If the film does win an Oscar on February 28, there will be a smattering of glory for Israel, because the cast includes actor Amitai Kedar, who has performed more on stage than in film both in Israel and New York, and is well known for his appearances in Yiddishpiel and New York’s Yiddish Folksbiene Theater. He has also performed in Hebrew and English films, television and commercials in Israel and the US. Another Israeli whose name can be seen in Son of Saul credits is actor and singer Mendy Cahan, the founder of Yung Yidish, who served as the Yiddish dialogue coach for the film.
■ JUST AS charity begins at home, so does peace. Prizewinning poet Erez Biton, who is arguably Israel’s poet laureate, believes that there could be more unity and less rancor in Israel if people could only bring themselves to say “Shalom” to each other as they pass each other in the street. It’s not just a matter of people who know each other, but even total strangers exchanging that simple, one-word greeting that can mean so much.
■ STAFF AT the Italian Embassy are in somewhat of a flurry as they prepare for the visit next week by Italian Defense Minister Roberta Pinotti.
Meanwhile, in Italy itself, the Jewish community of Milan is gearing up for the 150th anniversary of its foundation to be celebrated in the spring. Milo Hasbani and Raffaele Besso, the joint presidents of the community, announced that the focus of the anniversary will be a festival of Jewish culture – called Jewish and the City.
The community traces its origins to the beginning of Italy’s War of Independence and eventual reunification. Milan had been one of the cities caught up in the war. Jews had been barred from staying there for more than three days to do business there, while the city was under the rule of the Visconti and Sforza families. Jews therefore lived in the neighboring city of Mantua, where they had established themselves as a community at the beginning of 1800. Once Italy was reunified, the restrictions against Jews were lifted and Jews moved in large numbers to Milan and inaugurated the city’s Great Synagogue in 1892, following it up in ensuring years with a kindergarten and an elementary day school.
With the rise of fascism in Europe in the 1930s, Milan became a focal point for emigration to the Land of Israel. Jewish emigrants fleeing Europe found their way to Milan, where they were helped by the Delegation for the Assistance of Jewish Migrants. The delegation was established in 1938 by the Union of Italian Jewish communities.
The Great Synagogue was severely damaged in 1943, and the Jewish community of Milan greatly reduced. However, many Jews returned after the war to rebuild the community, which is now thriving with 16 Italian, Sephardi and Ashkenazi synagogues and several kosher restaurants.

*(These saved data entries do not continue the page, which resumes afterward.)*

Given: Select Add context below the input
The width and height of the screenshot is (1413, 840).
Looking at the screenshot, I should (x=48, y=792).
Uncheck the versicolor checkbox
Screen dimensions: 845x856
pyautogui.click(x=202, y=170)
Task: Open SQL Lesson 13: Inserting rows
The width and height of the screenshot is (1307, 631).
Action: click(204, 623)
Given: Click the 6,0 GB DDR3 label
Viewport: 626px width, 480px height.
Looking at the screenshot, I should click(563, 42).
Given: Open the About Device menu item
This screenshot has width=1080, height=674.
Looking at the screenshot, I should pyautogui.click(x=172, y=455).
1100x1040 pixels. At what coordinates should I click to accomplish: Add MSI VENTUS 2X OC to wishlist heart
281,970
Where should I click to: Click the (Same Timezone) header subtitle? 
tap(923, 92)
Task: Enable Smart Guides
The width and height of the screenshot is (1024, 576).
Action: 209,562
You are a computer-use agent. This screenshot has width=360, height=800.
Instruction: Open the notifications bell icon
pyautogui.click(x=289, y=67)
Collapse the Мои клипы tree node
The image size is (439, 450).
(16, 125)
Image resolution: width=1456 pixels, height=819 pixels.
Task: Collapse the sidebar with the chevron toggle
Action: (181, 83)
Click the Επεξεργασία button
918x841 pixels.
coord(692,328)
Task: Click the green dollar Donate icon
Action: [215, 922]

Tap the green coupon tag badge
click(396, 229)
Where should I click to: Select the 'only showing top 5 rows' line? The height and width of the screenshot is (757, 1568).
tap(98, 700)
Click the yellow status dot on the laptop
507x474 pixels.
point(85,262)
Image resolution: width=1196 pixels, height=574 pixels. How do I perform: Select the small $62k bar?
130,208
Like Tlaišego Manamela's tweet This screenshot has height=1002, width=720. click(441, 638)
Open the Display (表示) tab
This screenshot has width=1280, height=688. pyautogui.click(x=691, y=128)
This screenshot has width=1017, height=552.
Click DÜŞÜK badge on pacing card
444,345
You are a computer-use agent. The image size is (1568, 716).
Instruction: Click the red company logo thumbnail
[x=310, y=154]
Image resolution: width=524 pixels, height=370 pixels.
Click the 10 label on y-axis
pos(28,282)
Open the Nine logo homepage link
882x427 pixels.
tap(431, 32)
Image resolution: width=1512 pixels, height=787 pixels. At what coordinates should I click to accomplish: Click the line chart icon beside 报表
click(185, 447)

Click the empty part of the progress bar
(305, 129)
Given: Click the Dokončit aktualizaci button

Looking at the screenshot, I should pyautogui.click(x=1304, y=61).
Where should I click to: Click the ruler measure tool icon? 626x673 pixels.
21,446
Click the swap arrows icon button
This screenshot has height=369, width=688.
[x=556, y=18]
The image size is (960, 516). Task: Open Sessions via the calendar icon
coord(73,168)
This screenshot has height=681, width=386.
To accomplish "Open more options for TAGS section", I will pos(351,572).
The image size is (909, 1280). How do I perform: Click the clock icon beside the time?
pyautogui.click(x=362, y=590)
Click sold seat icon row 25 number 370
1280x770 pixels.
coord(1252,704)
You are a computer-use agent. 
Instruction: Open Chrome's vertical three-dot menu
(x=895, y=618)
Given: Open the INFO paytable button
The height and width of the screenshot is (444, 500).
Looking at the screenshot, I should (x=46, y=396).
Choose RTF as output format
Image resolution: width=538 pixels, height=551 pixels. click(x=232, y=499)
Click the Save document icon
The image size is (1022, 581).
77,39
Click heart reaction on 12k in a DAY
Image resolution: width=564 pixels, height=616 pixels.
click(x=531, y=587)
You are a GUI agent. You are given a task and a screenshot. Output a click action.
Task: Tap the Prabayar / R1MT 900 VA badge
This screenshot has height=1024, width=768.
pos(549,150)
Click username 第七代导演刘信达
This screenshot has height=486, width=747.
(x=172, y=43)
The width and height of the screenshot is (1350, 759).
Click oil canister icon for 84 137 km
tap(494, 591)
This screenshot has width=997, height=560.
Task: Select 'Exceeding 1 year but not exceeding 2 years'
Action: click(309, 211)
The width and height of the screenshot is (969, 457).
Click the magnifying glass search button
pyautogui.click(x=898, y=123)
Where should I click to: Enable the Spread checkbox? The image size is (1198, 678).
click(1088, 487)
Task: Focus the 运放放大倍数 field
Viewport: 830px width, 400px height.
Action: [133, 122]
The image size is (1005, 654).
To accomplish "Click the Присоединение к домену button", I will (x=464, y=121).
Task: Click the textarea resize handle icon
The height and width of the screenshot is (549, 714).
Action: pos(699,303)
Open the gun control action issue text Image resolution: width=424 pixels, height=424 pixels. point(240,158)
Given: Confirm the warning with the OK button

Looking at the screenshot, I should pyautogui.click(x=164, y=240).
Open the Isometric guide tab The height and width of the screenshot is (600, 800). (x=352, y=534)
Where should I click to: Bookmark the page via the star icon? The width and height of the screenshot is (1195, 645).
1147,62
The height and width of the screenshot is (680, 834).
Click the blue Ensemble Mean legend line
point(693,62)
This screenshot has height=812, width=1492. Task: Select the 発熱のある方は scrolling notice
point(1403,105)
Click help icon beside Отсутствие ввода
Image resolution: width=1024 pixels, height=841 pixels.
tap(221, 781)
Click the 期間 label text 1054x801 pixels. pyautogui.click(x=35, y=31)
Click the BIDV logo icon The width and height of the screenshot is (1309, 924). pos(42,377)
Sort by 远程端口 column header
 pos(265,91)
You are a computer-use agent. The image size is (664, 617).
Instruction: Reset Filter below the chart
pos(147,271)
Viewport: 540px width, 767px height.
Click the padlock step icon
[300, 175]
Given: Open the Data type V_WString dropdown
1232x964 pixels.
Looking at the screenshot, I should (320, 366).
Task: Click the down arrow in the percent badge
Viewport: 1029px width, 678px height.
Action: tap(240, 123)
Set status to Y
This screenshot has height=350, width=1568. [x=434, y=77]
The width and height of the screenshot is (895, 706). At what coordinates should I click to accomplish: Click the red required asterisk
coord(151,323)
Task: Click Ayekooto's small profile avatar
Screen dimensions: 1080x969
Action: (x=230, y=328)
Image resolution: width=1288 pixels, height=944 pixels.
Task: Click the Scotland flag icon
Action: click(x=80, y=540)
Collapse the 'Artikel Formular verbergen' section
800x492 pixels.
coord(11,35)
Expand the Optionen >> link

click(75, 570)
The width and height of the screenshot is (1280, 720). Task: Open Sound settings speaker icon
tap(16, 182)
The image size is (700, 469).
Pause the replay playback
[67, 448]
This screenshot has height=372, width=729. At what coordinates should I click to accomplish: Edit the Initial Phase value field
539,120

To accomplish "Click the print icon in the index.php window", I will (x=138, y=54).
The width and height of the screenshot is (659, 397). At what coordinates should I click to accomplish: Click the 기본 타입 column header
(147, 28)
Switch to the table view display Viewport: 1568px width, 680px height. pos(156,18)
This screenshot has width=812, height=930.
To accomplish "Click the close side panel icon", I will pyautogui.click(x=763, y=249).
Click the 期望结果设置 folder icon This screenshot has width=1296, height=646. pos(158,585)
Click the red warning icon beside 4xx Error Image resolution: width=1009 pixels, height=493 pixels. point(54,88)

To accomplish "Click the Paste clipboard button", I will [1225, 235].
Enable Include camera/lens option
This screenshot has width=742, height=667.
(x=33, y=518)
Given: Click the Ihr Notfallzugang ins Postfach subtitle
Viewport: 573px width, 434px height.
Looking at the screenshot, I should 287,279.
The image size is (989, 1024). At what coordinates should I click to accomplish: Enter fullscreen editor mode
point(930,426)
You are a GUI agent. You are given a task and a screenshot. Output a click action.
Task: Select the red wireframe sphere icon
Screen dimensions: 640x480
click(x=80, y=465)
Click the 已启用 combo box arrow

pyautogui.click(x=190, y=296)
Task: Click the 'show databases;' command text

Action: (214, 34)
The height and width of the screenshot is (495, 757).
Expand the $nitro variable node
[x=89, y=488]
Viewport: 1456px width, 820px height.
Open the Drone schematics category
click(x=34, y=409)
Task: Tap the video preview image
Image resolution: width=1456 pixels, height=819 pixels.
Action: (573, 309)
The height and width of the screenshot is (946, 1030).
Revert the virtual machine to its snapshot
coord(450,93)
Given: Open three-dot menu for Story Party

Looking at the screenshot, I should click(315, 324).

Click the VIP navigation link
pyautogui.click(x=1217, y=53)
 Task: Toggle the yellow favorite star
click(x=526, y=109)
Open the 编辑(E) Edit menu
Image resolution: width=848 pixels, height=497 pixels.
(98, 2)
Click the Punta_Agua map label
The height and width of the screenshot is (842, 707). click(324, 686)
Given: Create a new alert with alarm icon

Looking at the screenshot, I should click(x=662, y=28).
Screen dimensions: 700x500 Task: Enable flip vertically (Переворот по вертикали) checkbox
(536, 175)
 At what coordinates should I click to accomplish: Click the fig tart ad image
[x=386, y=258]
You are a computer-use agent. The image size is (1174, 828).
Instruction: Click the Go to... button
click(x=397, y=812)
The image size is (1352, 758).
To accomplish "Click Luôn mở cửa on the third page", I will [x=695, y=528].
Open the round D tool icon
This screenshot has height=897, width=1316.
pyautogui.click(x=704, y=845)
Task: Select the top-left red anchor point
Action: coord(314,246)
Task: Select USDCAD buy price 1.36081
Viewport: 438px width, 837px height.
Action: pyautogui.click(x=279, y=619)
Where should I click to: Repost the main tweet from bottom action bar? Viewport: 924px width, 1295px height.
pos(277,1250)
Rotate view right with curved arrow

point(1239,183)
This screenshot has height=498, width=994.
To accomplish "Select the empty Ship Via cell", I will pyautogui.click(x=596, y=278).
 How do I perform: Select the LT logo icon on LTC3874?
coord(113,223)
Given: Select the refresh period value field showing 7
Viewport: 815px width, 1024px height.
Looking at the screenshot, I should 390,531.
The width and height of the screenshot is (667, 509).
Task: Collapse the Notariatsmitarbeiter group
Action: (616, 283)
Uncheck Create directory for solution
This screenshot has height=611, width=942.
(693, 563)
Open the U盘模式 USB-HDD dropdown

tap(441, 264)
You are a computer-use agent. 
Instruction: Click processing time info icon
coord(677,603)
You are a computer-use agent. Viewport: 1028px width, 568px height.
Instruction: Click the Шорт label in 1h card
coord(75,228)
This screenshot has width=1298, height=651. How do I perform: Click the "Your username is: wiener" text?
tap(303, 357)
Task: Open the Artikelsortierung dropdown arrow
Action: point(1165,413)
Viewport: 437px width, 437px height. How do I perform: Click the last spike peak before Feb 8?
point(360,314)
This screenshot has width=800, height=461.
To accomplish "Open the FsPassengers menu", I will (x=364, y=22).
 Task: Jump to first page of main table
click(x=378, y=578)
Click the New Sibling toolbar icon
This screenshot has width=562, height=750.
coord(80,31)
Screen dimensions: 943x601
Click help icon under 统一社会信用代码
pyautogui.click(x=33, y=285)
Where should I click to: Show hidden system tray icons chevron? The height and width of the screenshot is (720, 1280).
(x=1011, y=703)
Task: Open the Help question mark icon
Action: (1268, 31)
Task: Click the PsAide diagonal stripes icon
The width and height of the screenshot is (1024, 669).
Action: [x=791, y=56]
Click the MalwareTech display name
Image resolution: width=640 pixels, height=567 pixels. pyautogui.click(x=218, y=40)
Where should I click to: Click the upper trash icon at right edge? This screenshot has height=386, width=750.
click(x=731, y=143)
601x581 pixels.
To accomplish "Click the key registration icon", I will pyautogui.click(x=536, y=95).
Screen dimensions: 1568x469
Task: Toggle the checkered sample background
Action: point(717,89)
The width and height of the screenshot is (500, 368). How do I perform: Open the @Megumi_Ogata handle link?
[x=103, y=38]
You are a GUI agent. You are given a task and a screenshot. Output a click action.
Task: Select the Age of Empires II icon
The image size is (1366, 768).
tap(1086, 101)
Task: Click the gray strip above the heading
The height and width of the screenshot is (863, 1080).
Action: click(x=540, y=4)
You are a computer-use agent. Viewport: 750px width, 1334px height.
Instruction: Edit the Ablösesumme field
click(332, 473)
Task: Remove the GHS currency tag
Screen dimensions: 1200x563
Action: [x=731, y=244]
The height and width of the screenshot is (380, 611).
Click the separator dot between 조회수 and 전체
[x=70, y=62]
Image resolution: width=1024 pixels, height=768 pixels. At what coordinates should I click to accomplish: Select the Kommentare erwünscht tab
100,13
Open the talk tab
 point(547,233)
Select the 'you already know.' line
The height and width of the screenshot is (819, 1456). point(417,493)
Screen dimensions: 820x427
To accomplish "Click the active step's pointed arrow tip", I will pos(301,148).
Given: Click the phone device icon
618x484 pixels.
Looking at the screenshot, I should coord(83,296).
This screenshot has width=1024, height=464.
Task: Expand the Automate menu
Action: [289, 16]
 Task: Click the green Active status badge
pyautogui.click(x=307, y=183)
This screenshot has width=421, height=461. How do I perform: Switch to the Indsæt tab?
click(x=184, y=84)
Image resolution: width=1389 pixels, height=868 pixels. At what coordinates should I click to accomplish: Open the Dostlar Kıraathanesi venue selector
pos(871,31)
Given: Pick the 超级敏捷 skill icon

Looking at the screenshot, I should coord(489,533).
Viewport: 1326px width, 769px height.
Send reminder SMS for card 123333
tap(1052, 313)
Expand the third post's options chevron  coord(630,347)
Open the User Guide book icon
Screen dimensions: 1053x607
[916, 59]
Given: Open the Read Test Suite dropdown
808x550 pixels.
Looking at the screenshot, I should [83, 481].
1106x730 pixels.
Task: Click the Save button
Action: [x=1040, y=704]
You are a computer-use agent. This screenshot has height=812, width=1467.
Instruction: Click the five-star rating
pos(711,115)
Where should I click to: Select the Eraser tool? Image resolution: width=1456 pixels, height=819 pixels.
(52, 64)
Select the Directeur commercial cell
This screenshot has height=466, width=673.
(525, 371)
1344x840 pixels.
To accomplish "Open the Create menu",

■ NOT ALL whistle-blowers achieve fame and international recognition. One of the exceptions is Australian ex-pat Manny Waks, who has raised the issue of pedophilia and child abuse in general in Orthodox Jewish communities and has given extensive interviews and lectures on the subject in several countries.
One such case involves an Israeli, Malka Leifer, who was the principal of the Adass Israel School in Melbourne, Australia, where she allegedly abused three sisters and other girls in her care. She is facing charges in Australia for 47 indecent act offenses, 13 offenses of indecent assault of a minor, 11 rape charges and three additional charges. After one of the sisters made her allegations public, Leifer fled the country and returned to Israel in March, 2008, before an official complaint could be filed.
She now lives in Emmanuel. The official complaint was filed in 2011 and the Australian authorities are seeking Leifer’s extradition to face trial.
Waks has urged all those who support the extradition to show up at the Jerusalem District Court on Sunday, February 21, at 9:30 a.m. Waks founded Tzedek, an advocacy group for victims’ rights, which has succeeded in generating several convictions.